From our study, it is clearly evident that neither 25(OH)D3 nor 1α,25(OH)2D3 inhibit cellular proliferation at the early time points. It was expected from previous investigations11, 13–15, 19, 20, 33–36 that 25(OH)D3 and 1α,25(OH)2D3 at concentrations as low as 10 nM would inhibit OS cell proliferation in a dose dependent manner. The lack of effect on cellular proliferation by 1α,25(OH)2D3 has been observed in rat OS cells.18 There exist several instances in the literature which point toward cell specific mechanisms by which vitamin D modulates proliferation and differentiation of normal and tumor cells.
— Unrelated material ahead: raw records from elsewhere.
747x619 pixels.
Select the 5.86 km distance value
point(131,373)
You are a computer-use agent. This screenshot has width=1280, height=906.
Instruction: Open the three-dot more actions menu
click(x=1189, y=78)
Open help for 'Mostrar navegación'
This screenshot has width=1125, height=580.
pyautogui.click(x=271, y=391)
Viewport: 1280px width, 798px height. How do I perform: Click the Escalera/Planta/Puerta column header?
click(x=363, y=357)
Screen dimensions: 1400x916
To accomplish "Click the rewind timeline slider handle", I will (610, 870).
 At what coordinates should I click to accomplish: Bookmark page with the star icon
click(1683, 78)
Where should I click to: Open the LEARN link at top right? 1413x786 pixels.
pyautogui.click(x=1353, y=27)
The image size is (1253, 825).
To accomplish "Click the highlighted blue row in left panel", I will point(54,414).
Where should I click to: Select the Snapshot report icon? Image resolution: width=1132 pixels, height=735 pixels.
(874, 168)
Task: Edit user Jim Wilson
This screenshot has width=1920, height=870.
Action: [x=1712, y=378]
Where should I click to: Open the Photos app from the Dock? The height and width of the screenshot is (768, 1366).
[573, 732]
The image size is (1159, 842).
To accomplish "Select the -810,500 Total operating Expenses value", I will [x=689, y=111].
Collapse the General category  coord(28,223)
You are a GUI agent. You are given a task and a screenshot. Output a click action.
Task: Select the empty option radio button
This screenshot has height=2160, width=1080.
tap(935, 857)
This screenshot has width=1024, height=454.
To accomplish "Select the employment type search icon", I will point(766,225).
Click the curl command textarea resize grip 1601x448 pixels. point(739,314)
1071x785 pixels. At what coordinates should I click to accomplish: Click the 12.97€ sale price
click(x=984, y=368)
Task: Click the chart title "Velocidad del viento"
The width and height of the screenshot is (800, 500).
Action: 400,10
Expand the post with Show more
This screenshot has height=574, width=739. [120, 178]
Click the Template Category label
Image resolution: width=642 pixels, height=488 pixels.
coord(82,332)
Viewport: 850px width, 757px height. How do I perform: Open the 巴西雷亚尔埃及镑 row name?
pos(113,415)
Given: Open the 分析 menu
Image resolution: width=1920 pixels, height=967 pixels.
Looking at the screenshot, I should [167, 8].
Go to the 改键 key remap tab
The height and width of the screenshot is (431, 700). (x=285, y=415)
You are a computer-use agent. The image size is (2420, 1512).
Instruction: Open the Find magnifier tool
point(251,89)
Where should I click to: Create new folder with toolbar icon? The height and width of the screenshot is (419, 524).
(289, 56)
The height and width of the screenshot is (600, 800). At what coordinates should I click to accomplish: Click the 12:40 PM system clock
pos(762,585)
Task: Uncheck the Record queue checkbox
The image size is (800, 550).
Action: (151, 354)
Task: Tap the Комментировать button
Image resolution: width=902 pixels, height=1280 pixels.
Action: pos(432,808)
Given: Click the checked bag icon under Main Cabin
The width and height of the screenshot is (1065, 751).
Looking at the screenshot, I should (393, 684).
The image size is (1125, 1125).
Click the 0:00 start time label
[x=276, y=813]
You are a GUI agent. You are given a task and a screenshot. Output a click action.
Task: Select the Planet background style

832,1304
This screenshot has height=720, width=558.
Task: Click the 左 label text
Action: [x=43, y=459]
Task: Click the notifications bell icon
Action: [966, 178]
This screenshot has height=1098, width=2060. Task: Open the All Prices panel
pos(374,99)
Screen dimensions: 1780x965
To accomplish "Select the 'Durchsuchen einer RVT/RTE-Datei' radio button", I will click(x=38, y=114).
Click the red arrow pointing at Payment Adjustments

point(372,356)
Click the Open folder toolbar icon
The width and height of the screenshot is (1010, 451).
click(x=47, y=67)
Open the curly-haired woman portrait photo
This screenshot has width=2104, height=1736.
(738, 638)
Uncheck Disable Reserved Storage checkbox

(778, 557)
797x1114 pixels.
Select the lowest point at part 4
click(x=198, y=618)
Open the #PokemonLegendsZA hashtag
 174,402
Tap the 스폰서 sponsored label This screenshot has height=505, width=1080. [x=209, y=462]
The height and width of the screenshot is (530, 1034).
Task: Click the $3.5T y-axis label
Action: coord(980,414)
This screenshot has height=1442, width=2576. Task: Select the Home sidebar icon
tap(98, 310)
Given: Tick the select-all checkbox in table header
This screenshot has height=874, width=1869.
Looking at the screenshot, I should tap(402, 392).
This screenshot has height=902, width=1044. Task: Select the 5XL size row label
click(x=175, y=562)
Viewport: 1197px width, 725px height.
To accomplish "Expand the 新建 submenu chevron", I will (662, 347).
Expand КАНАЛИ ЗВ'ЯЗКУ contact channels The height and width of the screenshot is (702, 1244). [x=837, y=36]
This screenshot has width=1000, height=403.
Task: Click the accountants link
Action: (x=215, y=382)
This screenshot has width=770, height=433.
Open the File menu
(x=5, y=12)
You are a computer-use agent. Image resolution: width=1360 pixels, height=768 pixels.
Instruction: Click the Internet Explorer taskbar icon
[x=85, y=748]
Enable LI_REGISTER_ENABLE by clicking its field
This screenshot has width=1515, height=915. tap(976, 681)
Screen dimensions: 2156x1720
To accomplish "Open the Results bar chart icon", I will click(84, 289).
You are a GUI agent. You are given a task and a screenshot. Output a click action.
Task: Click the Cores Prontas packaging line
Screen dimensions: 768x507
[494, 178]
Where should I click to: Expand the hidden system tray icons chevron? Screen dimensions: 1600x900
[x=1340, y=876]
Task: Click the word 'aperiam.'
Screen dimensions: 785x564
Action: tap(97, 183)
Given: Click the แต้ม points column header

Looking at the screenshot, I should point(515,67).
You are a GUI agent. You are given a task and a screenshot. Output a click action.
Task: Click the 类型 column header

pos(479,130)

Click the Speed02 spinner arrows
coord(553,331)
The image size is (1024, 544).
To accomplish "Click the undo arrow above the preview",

Lutzow-Holm et al.37 reported that topical application of 1α,25(OH)2D3 and KH1060 (vitamin D analogue) induces hyperproliferation of mouse keratinocytes while Bollag et al.38 observed a biphasic effect of 1α,25(OH)2D3 (low concentration: Stimulatory and high concentrations: Inhibitory) on proliferation of mouse keratinocytes. Another reason for the lack of antiproliferative effect in our study, possibly might be due to an early endpoint (96-hour post-plating) which was perhaps not long enough for 1α,25(OH)2D3 to mediate its inhibitory effect on OS cells. The transition from proliferation to differentiation stage could be a critical time point for 1α,25(OH)2D3 to mediate its inhibitory effect on SaOS-2 and 143 B OS cell lines. The switch to differentiation mode is not possibly rapid in some cancer cells. Instead, 1α,25(OH)2D3 may cause an initial increase in proliferation followed by an inhibition as seen in in vitro cultures of monocytes, HL60, or U937 cells.39–41 Other studies have required serum-reduced medium to observe 25(OH)D3 and 1α,25(OH)2D3-mediated antiproliferative effects.20, 36 Recent studies by Piek et al.,42 demonstrate that 1α,25(OH)2D3 does not affect the kinetics of cellular proliferation of human mesenchymal stem cells (hMSCs) (similar to our studies) but, instead induces changes in cell cycle related gene expression during differentiation.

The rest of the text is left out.